[Data for the task — start]

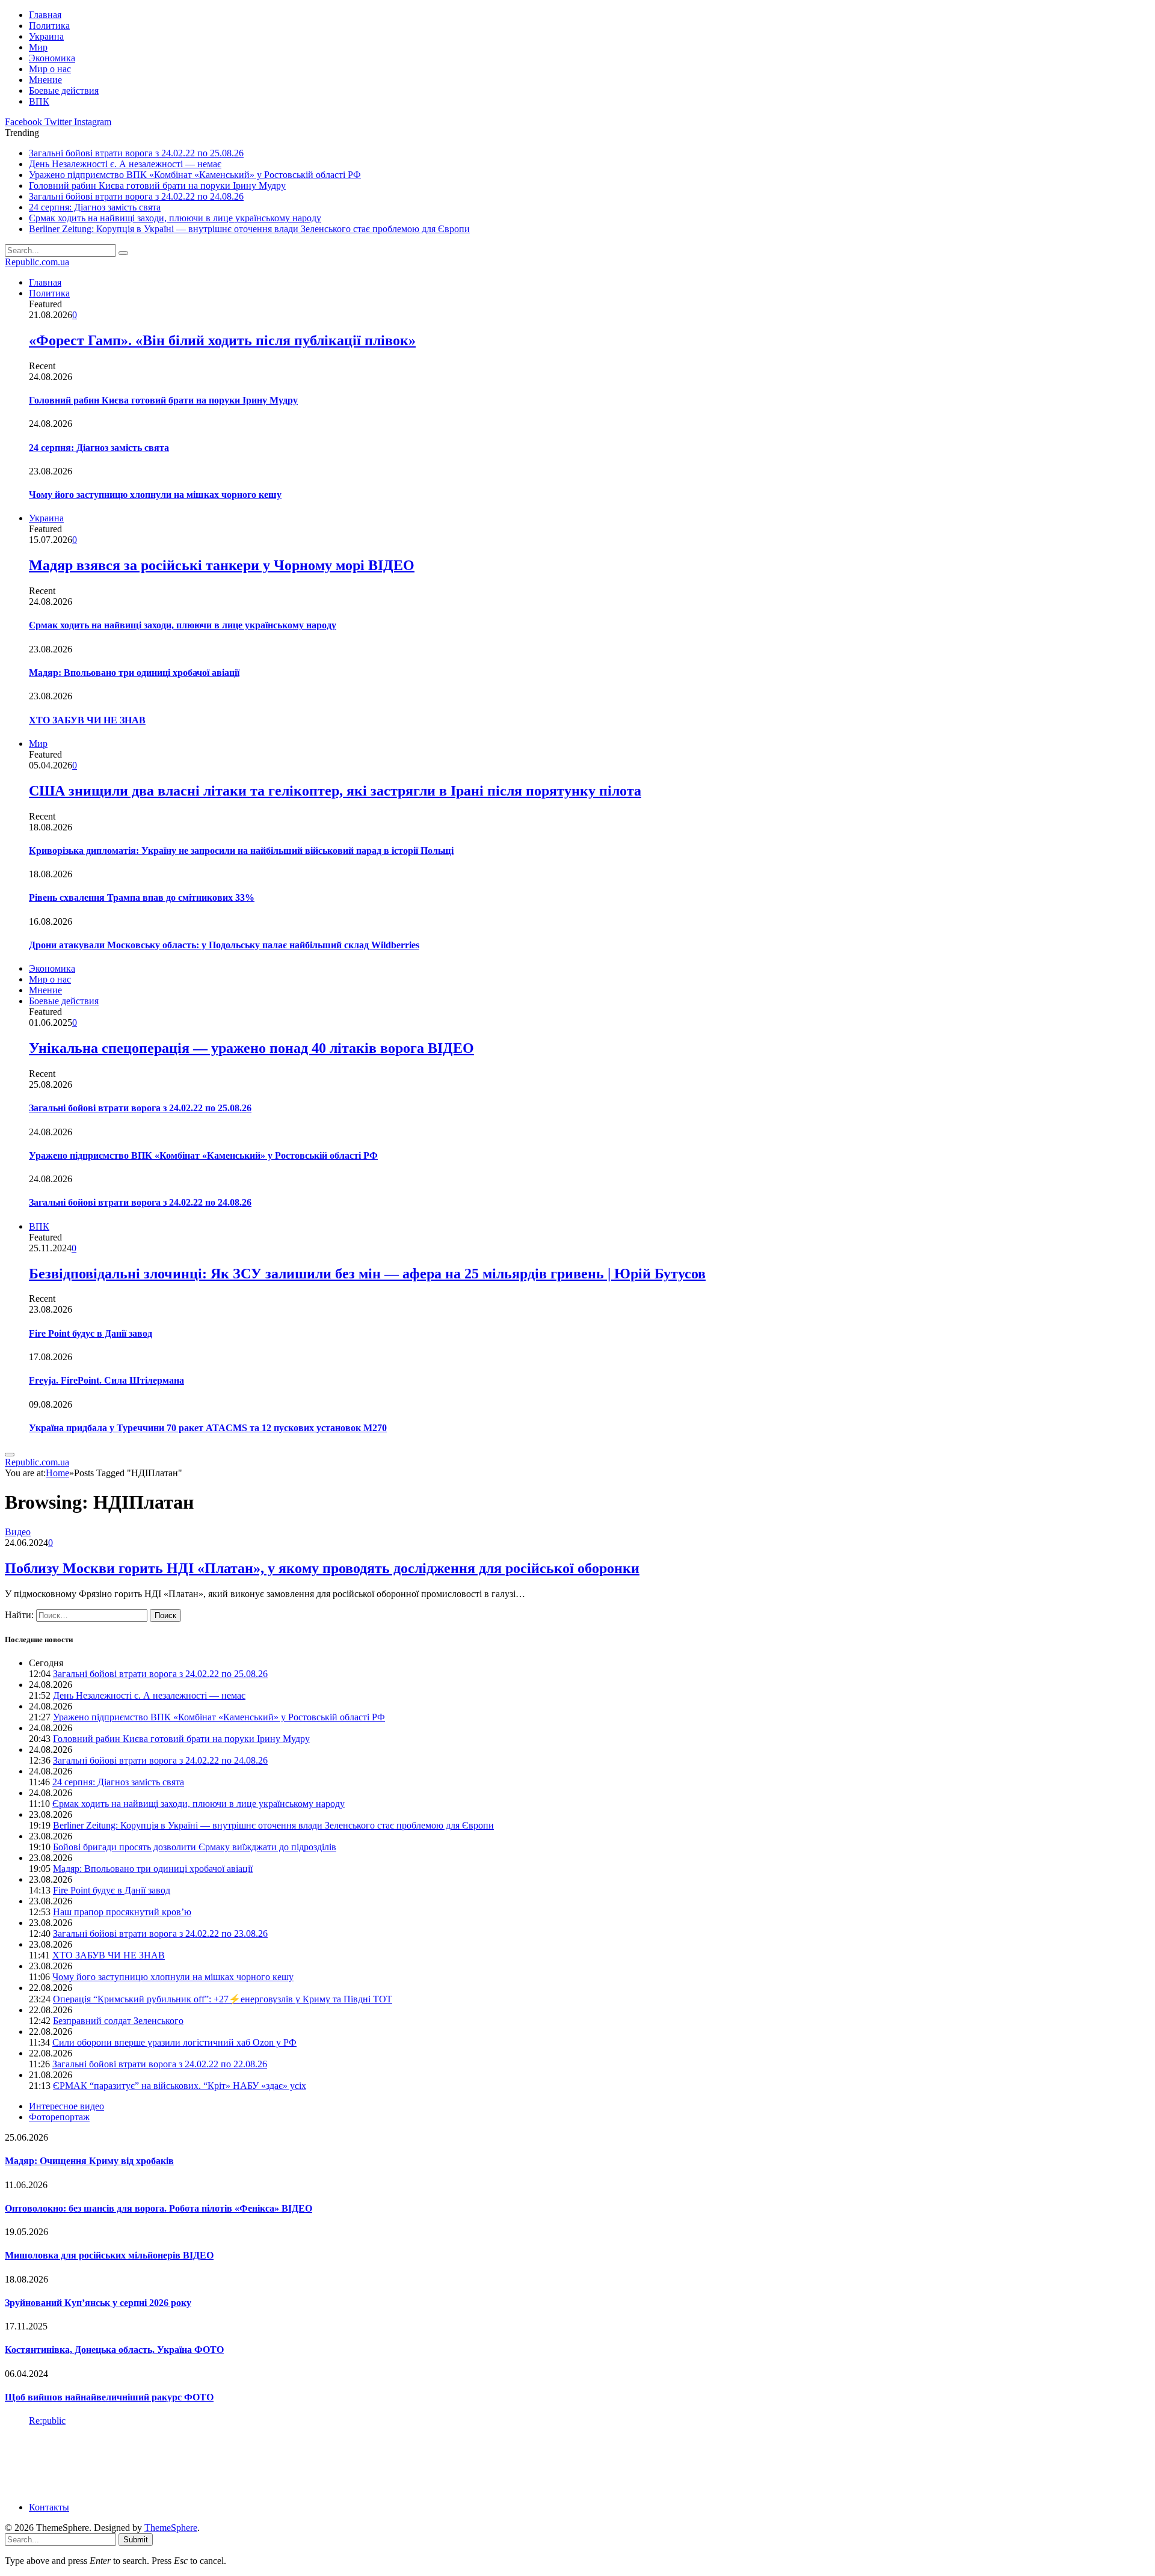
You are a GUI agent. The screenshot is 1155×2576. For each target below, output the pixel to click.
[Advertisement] (224, 2463)
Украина (46, 36)
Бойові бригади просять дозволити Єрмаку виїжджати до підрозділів (194, 1847)
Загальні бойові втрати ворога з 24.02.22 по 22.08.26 (159, 2064)
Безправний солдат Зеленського (118, 2021)
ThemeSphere (170, 2527)
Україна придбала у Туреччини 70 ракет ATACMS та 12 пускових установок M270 (208, 1428)
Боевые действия (64, 90)
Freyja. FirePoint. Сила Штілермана (106, 1380)
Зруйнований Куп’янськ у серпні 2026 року (98, 2303)
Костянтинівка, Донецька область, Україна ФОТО (114, 2349)
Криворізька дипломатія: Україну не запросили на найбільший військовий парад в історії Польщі (241, 850)
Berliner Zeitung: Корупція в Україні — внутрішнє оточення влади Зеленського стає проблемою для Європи (249, 229)
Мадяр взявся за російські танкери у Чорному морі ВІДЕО (221, 565)
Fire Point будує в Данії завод (90, 1333)
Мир (38, 47)
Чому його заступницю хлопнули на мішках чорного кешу (155, 494)
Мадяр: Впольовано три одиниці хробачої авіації (134, 672)
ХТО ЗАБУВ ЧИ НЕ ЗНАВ (87, 720)
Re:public (47, 2420)
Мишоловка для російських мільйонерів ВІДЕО (109, 2255)
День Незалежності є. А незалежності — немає (125, 164)
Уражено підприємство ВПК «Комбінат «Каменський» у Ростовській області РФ (195, 175)
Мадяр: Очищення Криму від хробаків (89, 2161)
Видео (18, 1532)
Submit (135, 2539)
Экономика (52, 58)
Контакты (49, 2507)
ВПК (39, 101)
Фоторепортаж (59, 2117)
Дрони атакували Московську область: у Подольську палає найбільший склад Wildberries (224, 945)
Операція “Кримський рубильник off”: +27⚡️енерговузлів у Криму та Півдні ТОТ (222, 1999)
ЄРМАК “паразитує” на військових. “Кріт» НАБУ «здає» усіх (179, 2086)
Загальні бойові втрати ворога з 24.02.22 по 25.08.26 (136, 153)
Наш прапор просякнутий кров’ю (122, 1912)
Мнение (45, 80)
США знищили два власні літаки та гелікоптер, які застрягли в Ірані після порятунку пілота (335, 791)
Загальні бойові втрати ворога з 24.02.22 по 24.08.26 (136, 196)
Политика (49, 25)
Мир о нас (50, 69)
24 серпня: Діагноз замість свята (95, 207)
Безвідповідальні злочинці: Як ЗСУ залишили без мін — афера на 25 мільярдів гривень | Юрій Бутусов (367, 1273)
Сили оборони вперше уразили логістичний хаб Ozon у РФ (174, 2042)
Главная (45, 15)
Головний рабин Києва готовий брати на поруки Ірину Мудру (157, 185)
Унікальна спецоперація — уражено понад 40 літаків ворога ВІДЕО (251, 1048)
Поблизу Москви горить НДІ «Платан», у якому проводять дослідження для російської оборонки (322, 1568)
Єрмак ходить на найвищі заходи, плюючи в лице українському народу (175, 218)
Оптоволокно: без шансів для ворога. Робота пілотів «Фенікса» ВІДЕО (158, 2208)
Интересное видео (66, 2106)
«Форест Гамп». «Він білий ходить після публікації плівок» (222, 340)
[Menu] (9, 1454)
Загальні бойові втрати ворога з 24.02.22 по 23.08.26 (160, 1933)
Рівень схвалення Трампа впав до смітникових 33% (141, 897)
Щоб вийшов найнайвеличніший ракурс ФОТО (109, 2397)
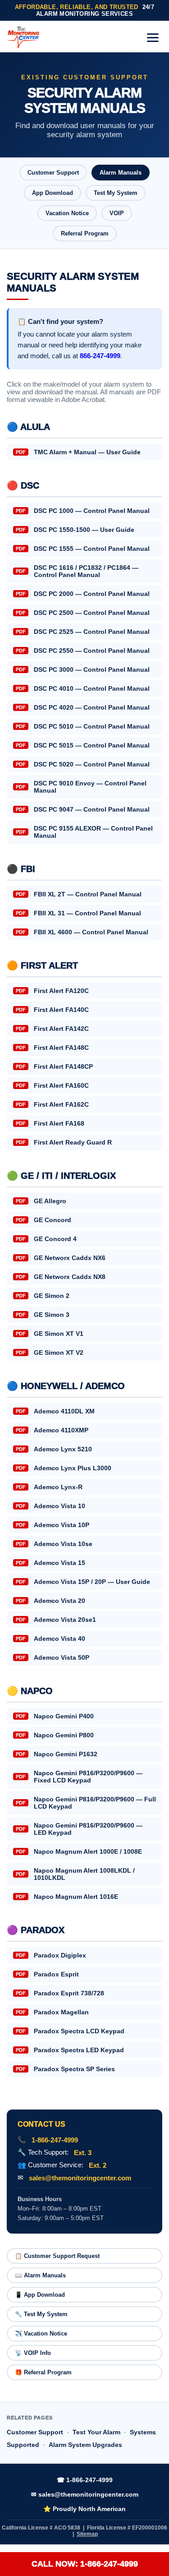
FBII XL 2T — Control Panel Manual (79, 894)
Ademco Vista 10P (52, 1524)
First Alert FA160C (52, 1085)
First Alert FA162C (52, 1104)
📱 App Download (40, 2294)
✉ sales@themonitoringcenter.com (84, 2494)
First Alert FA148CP (54, 1066)
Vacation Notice (67, 213)
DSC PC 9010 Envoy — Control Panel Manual (81, 787)
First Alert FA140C (52, 1009)
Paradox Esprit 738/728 (60, 1993)
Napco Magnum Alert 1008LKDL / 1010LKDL (75, 1874)
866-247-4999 (100, 356)
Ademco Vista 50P (52, 1657)
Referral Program (85, 233)
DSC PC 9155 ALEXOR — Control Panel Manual (84, 832)
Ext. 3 (82, 2152)
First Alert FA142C (52, 1028)
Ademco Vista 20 (50, 1600)
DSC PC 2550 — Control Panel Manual (83, 650)
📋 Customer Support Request (57, 2256)
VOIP (117, 213)
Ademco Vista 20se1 (56, 1619)
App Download (52, 192)
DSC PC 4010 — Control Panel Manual (83, 688)
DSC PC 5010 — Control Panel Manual (83, 726)
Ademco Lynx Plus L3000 (63, 1468)
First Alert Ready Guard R (64, 1142)
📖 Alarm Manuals (40, 2275)
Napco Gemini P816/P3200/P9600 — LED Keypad (79, 1829)
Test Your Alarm (96, 2432)
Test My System (115, 192)
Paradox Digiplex (51, 1955)
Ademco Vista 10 (50, 1506)
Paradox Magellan (52, 2012)
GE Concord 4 (46, 1238)
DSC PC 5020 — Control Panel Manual (83, 764)
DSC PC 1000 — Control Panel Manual (83, 510)
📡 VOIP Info (33, 2353)
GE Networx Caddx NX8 (60, 1276)
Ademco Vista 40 (50, 1638)
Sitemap (87, 2534)
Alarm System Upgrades (85, 2444)
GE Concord (43, 1219)
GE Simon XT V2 (49, 1352)
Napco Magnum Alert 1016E (67, 1896)
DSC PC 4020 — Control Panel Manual (83, 707)
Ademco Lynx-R (49, 1487)
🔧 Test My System (41, 2314)
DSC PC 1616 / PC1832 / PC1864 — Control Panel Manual (77, 571)
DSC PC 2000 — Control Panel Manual (83, 593)
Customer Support (53, 172)
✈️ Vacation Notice (41, 2333)
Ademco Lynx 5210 (54, 1449)
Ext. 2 (97, 2165)
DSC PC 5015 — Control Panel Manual (83, 745)
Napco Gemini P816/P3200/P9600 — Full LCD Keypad (86, 1803)
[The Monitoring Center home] (23, 37)
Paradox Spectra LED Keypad (70, 2050)
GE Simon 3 (42, 1314)
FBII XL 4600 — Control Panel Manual (82, 932)
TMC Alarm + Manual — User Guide (78, 452)
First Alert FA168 (50, 1123)
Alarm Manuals (121, 172)
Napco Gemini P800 (55, 1735)
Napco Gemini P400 (55, 1716)
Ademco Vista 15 (50, 1562)
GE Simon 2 (42, 1295)
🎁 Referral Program (43, 2372)
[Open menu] (152, 38)
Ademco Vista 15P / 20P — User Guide (83, 1581)
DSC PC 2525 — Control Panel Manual (83, 631)
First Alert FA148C (52, 1047)
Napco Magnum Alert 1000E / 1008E (79, 1851)
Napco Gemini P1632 (56, 1754)
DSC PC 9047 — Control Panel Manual (83, 809)
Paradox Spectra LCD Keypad (70, 2031)
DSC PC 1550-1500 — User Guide (75, 529)
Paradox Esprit (47, 1974)
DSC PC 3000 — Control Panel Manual (83, 669)
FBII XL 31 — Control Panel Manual (78, 913)
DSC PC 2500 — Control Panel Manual (83, 612)
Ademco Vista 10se (54, 1543)
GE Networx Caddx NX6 (60, 1257)
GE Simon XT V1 (49, 1333)
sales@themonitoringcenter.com (80, 2178)
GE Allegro (41, 1201)
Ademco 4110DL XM (55, 1411)
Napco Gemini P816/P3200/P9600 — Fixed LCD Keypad (79, 1776)
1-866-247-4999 (55, 2140)
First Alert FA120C (52, 990)
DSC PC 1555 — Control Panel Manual (83, 548)
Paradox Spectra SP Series (65, 2069)
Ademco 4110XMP (52, 1430)
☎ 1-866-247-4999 (85, 2480)
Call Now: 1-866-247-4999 (85, 2563)
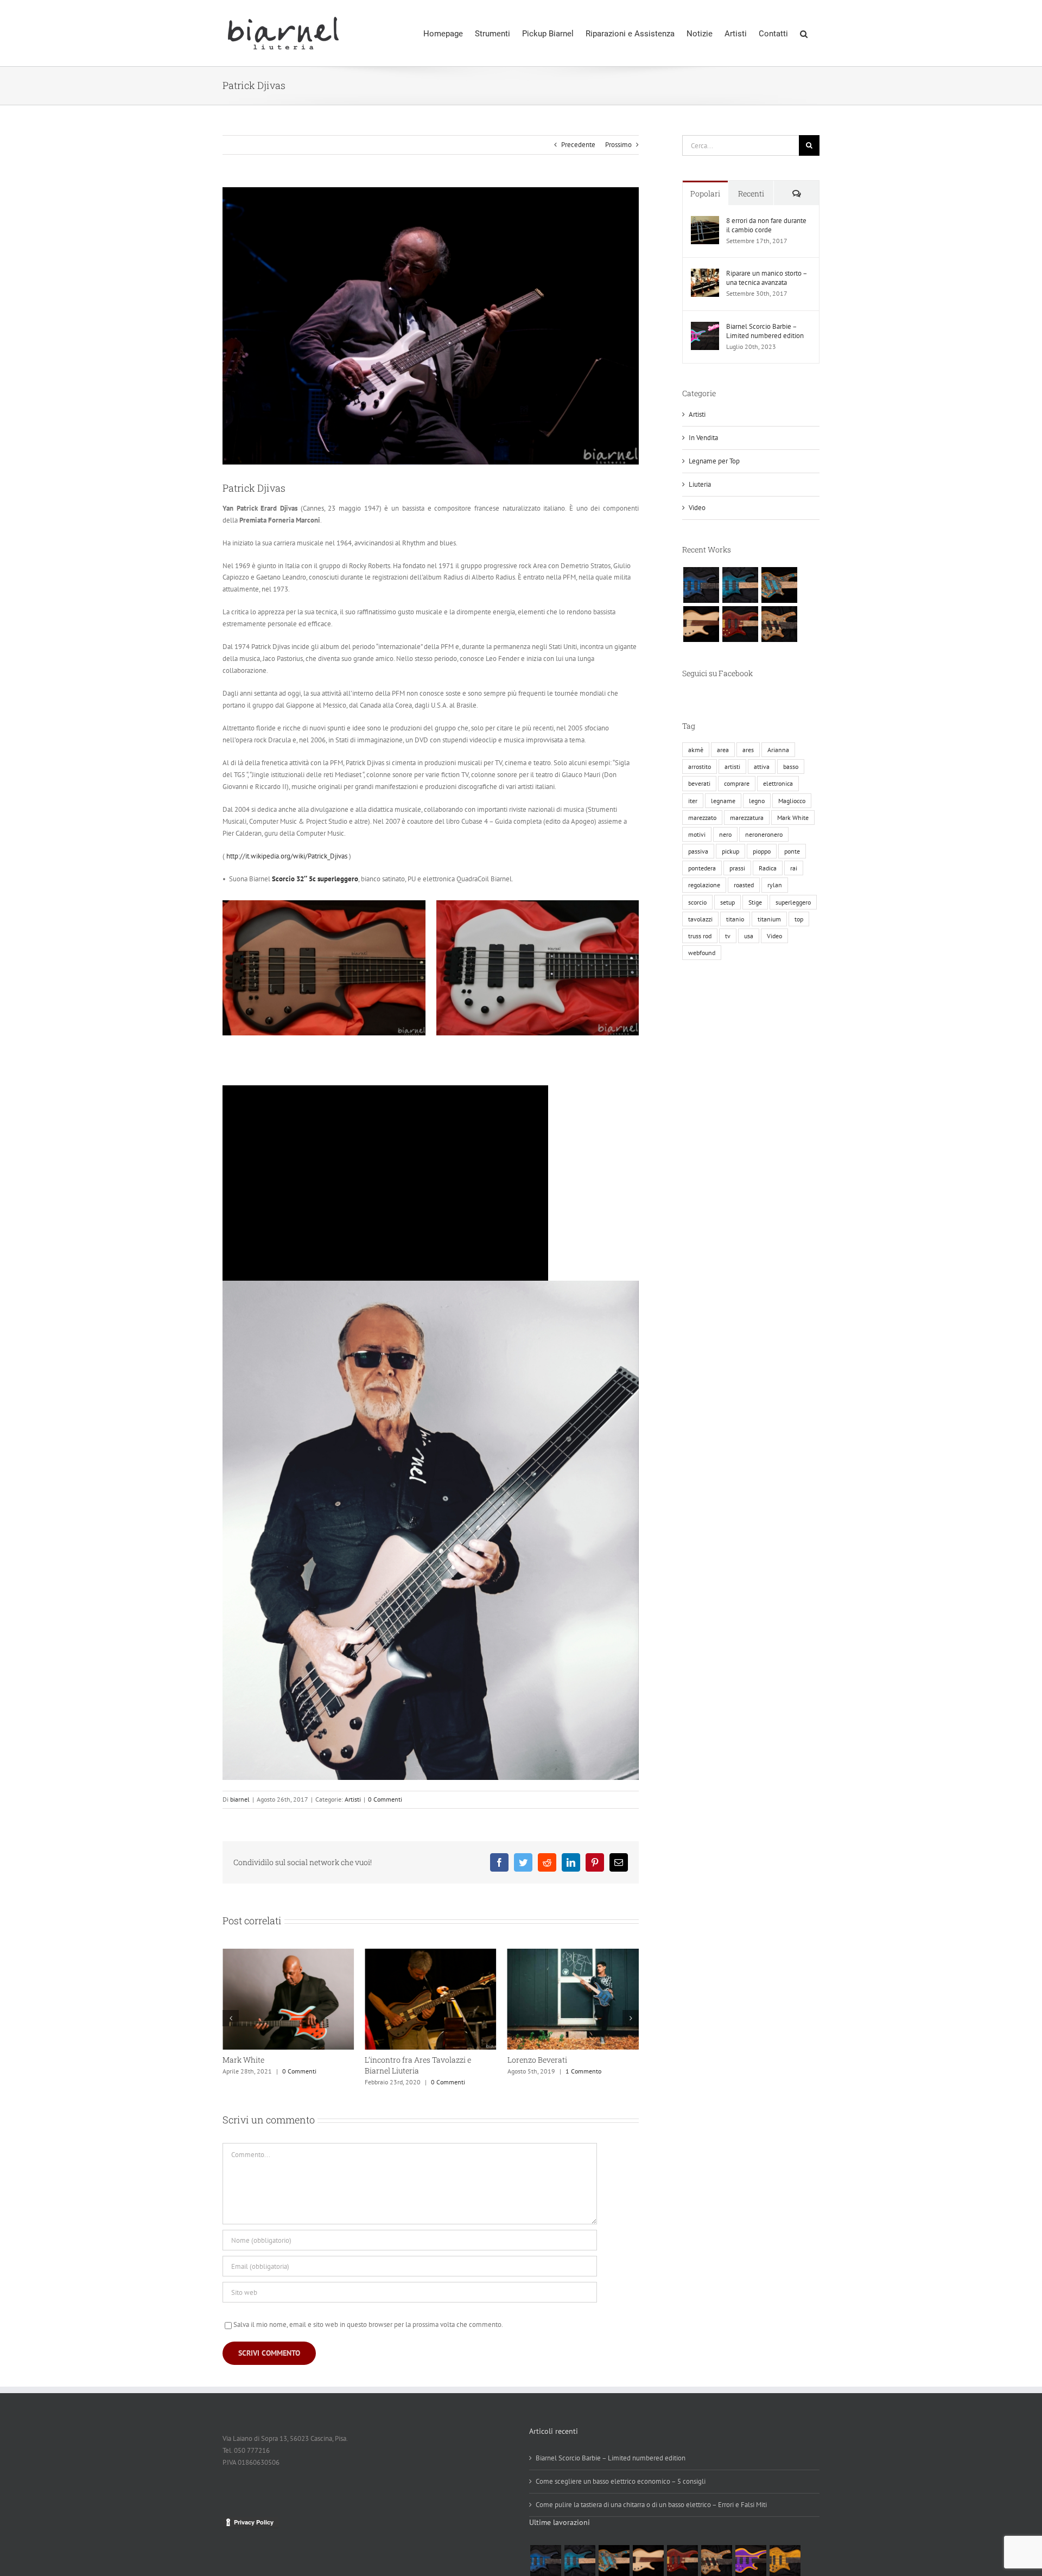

[Data for the task — finish]

The reply should consist only of the lines from the top of the material above through the line with "Безправний солдат Зеленського (118, 2021)", printed exactly, pictures omitted.

- [Exercise output]:
You are a GUI agent. The screenshot is 1155×2576. For each target below, output the pixel to click.
[Advertisement] (224, 2463)
Украина (46, 36)
Бойові бригади просять дозволити Єрмаку виїжджати до підрозділів (194, 1847)
Загальні бойові втрати ворога з 24.02.22 по 22.08.26 (159, 2064)
Безправний солдат Зеленського (118, 2021)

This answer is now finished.